Lay out the entries below as a JSON list of strings, one string per line with blank lines omitted, covering only the part that opens with the line containing "You are a computer-use" and runs through the end of the entries. Leave the pictures out of the answer.

(Extracted data entries)
## Start
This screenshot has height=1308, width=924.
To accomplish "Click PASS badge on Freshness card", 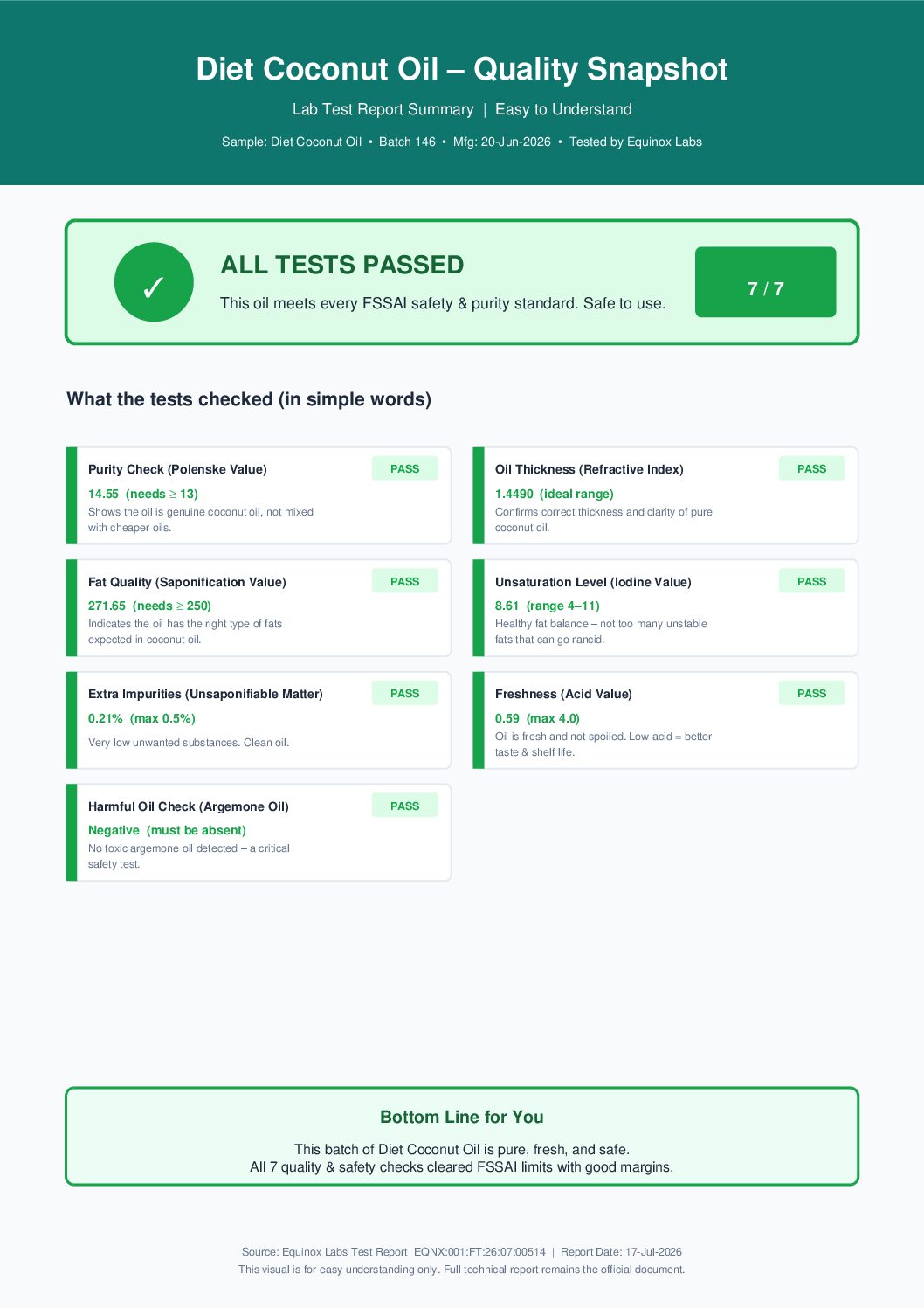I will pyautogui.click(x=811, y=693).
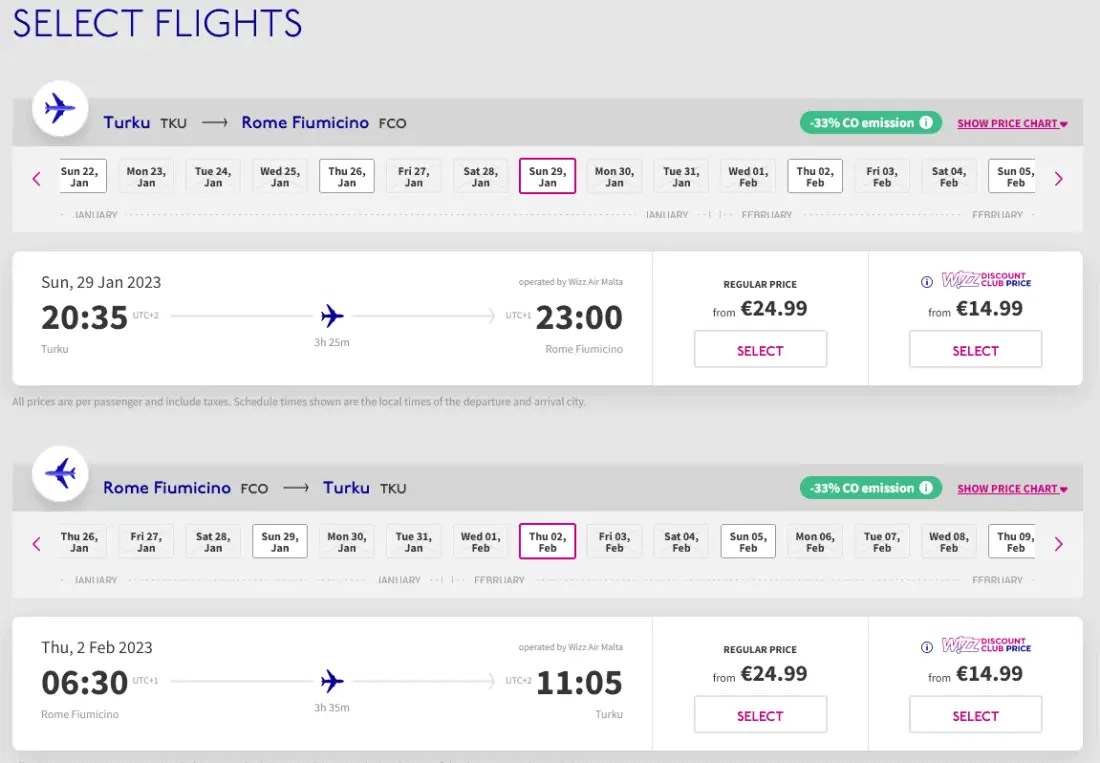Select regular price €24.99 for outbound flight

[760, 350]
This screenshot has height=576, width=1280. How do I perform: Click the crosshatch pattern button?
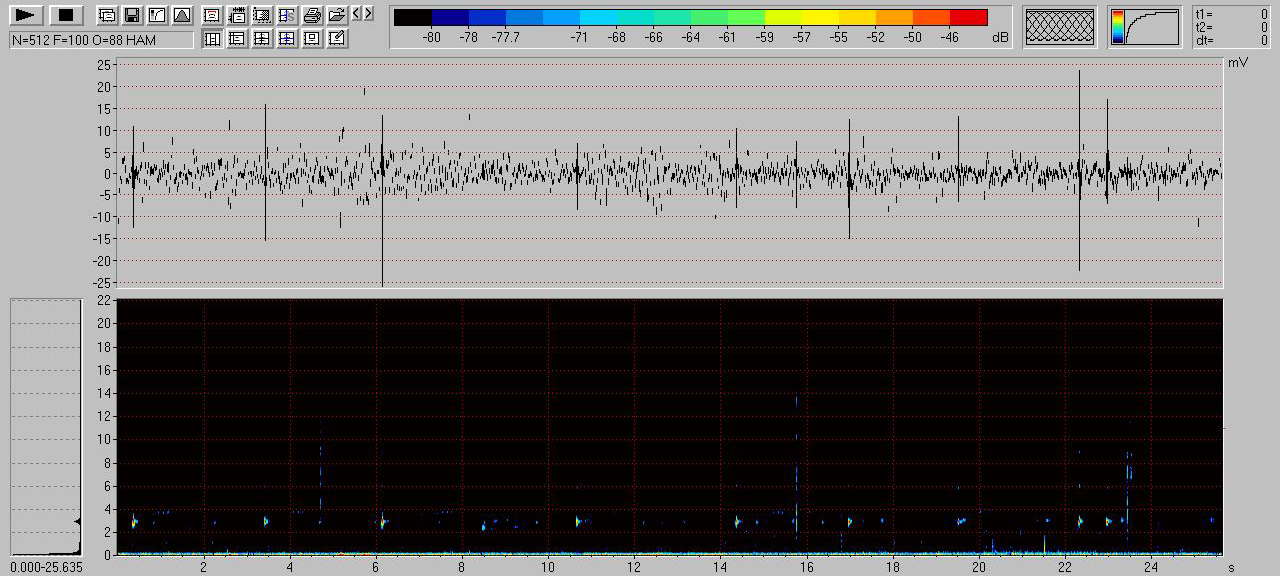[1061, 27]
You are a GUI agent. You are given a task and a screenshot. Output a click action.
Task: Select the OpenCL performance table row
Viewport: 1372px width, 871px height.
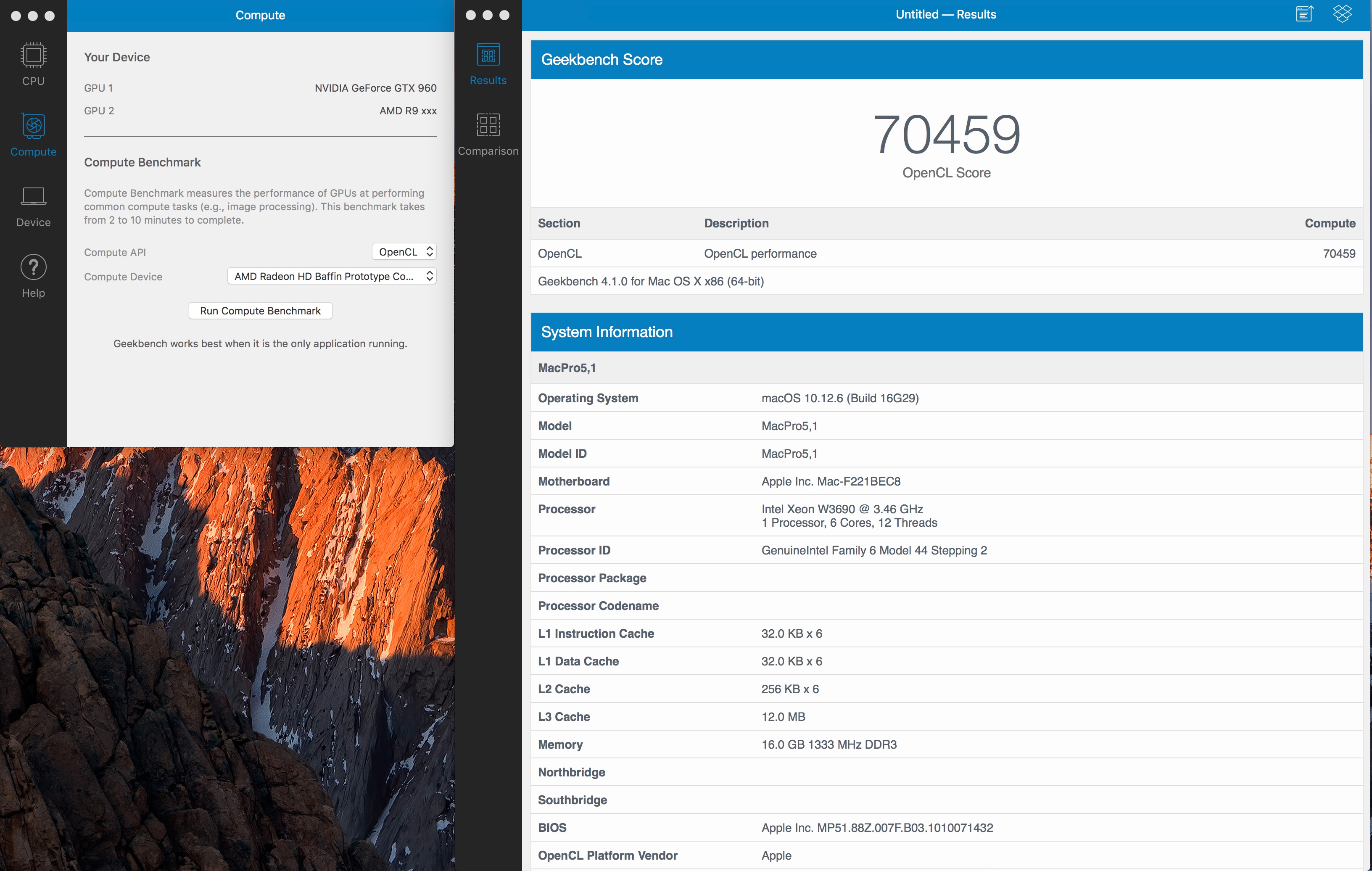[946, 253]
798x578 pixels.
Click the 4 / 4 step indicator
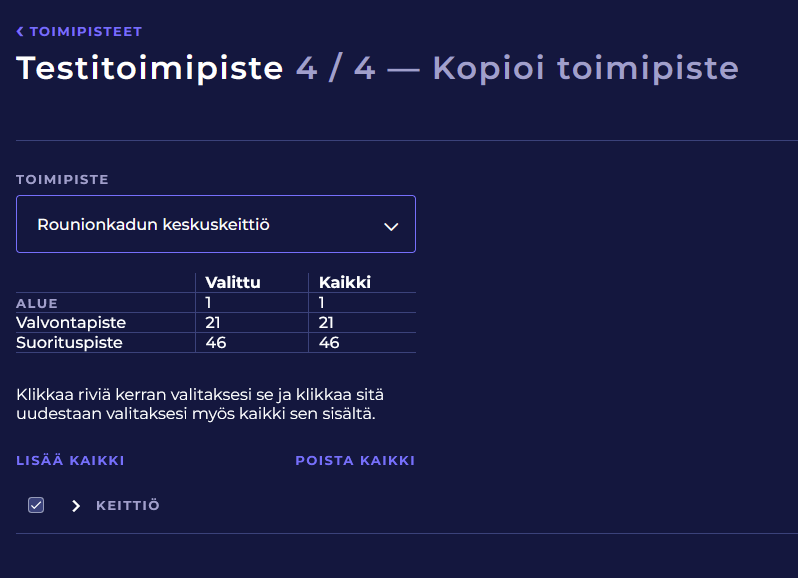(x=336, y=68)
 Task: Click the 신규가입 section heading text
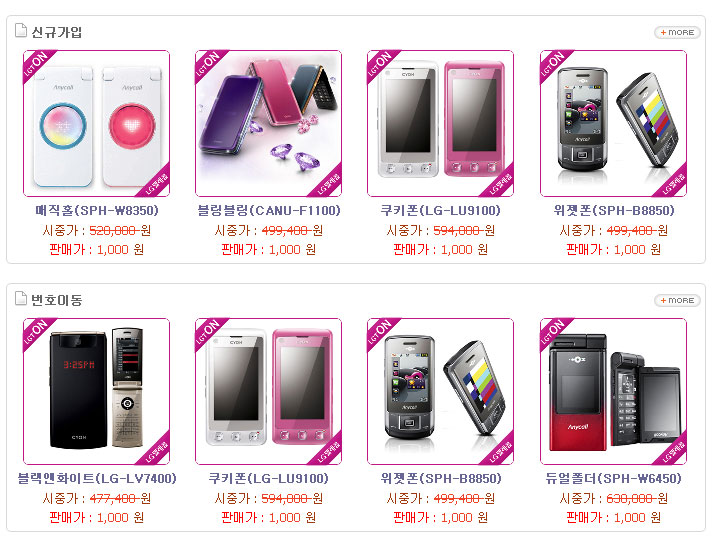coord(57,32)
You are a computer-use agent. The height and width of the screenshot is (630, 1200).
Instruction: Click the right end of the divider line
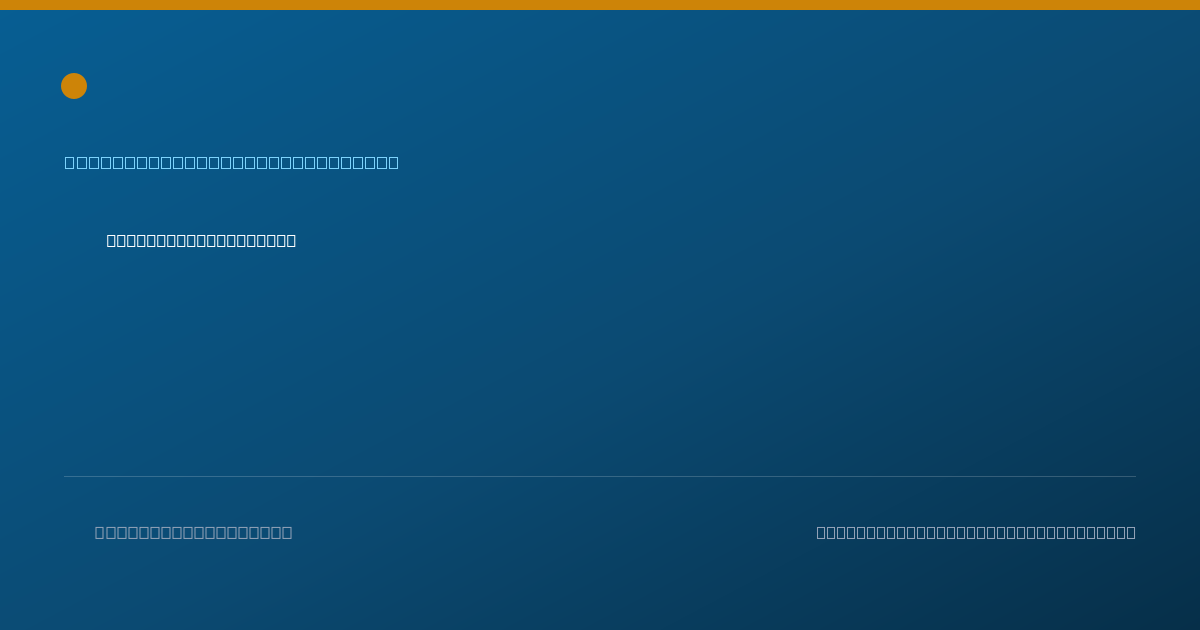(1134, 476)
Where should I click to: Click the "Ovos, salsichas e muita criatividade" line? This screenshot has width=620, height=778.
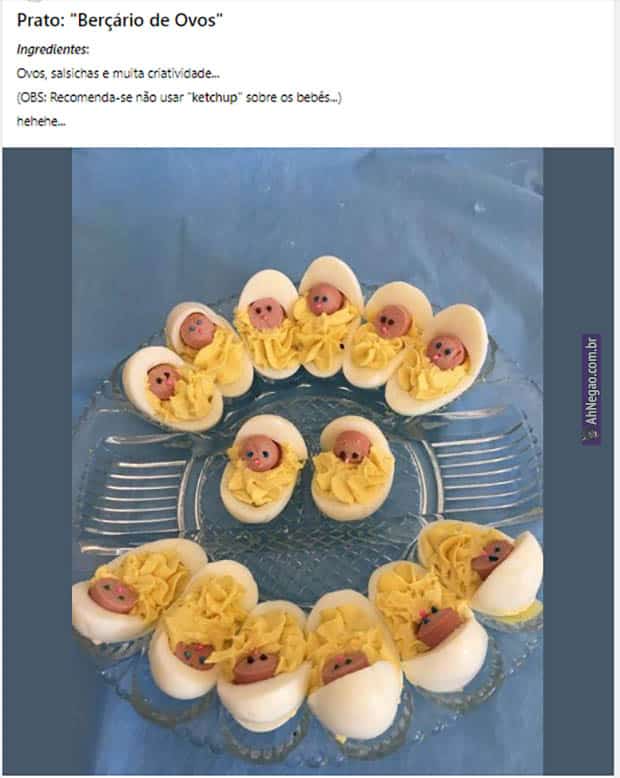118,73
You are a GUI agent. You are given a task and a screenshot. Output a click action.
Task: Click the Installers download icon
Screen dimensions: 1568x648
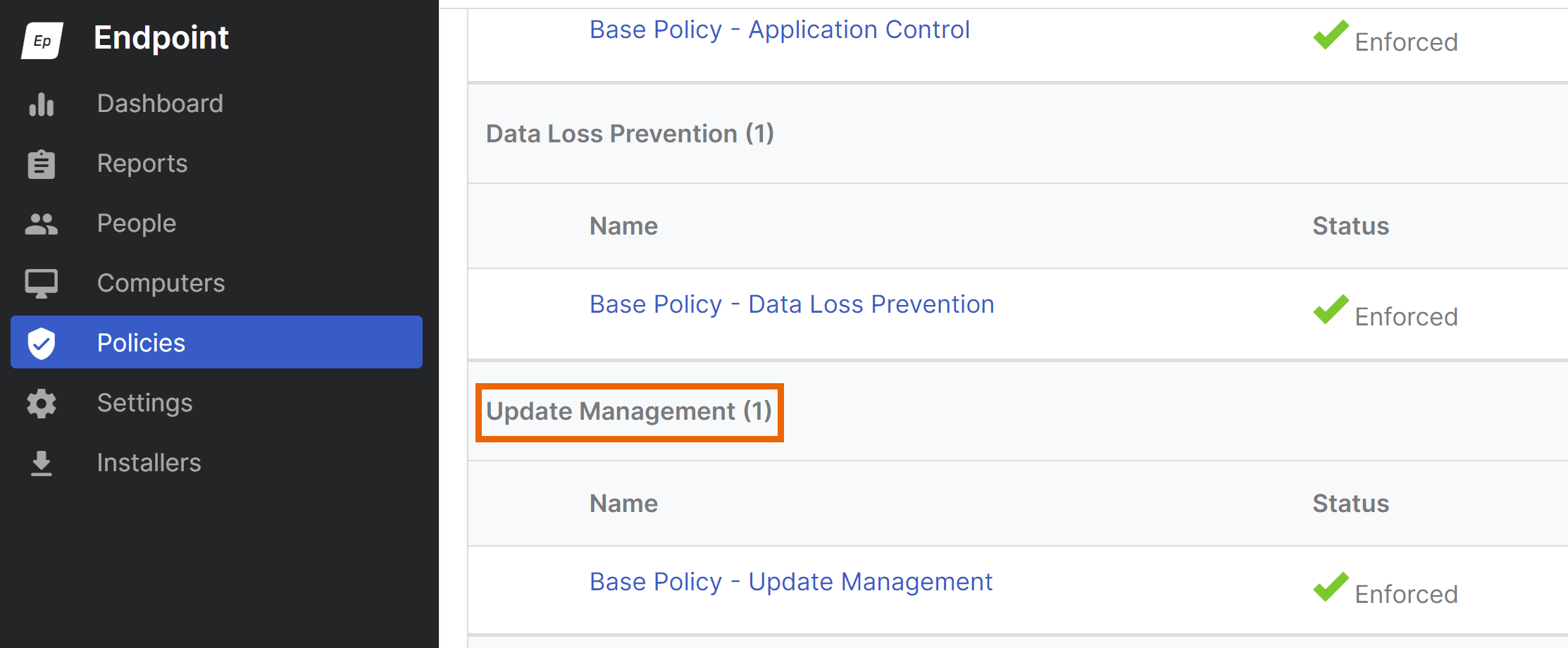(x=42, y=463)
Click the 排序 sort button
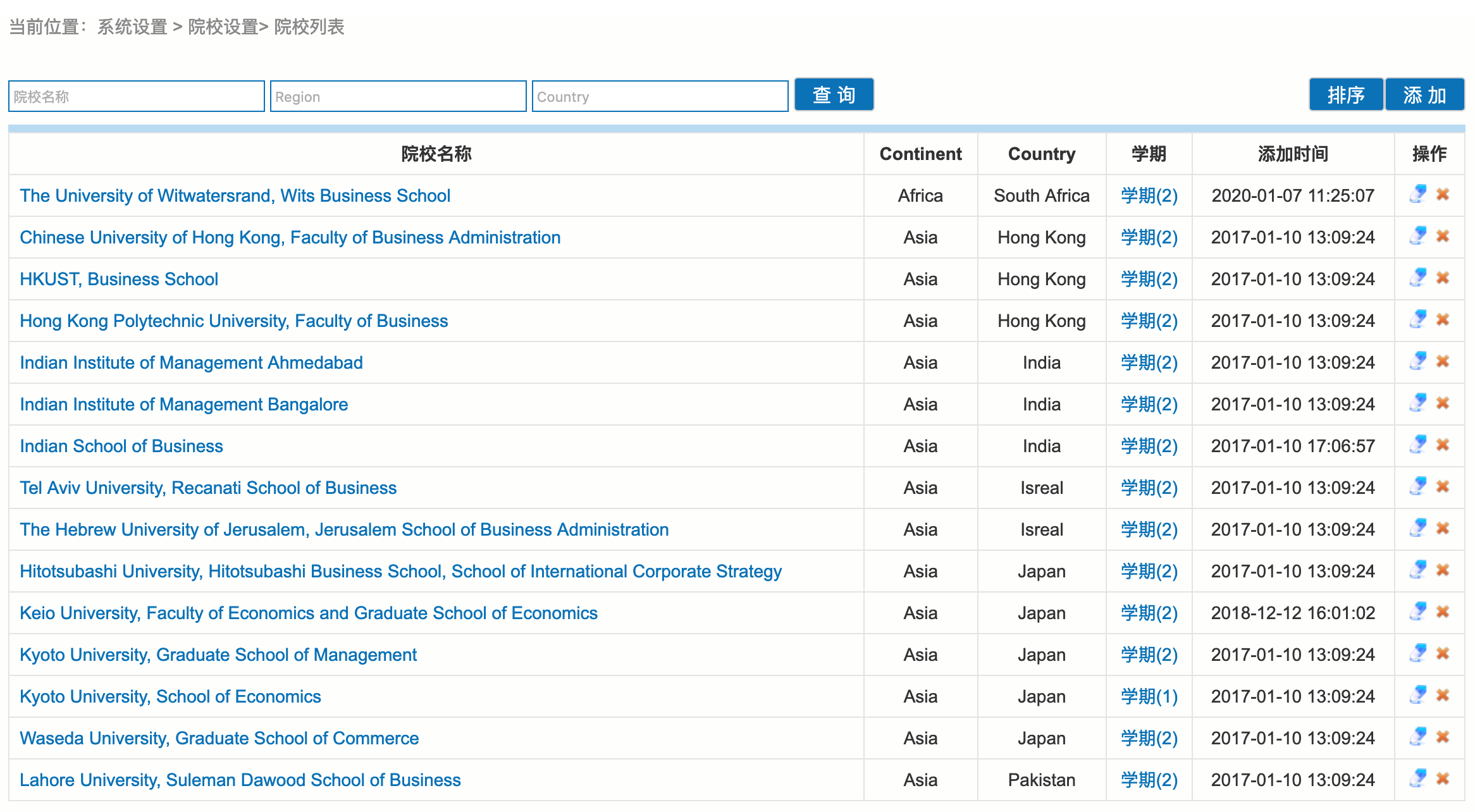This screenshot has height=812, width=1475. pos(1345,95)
## End
_Expected answer_:
[
  "You are a computer-use agent. The height and width of the screenshot is (630, 1200).",
  "Instruction: Click the right end of the divider line",
  "(1134, 476)",
  "Where should I click to: Click the \"Ovos, salsichas e muita criatividade\" line? This screenshot has width=620, height=778.",
  "118,73",
  "You are a GUI agent. You are given a task and a screenshot. Output a click action.",
  "Task: Click the Installers download icon",
  "Screen dimensions: 1568x648",
  "(x=42, y=463)",
  "Click the 排序 sort button",
  "This screenshot has height=812, width=1475. pos(1345,95)"
]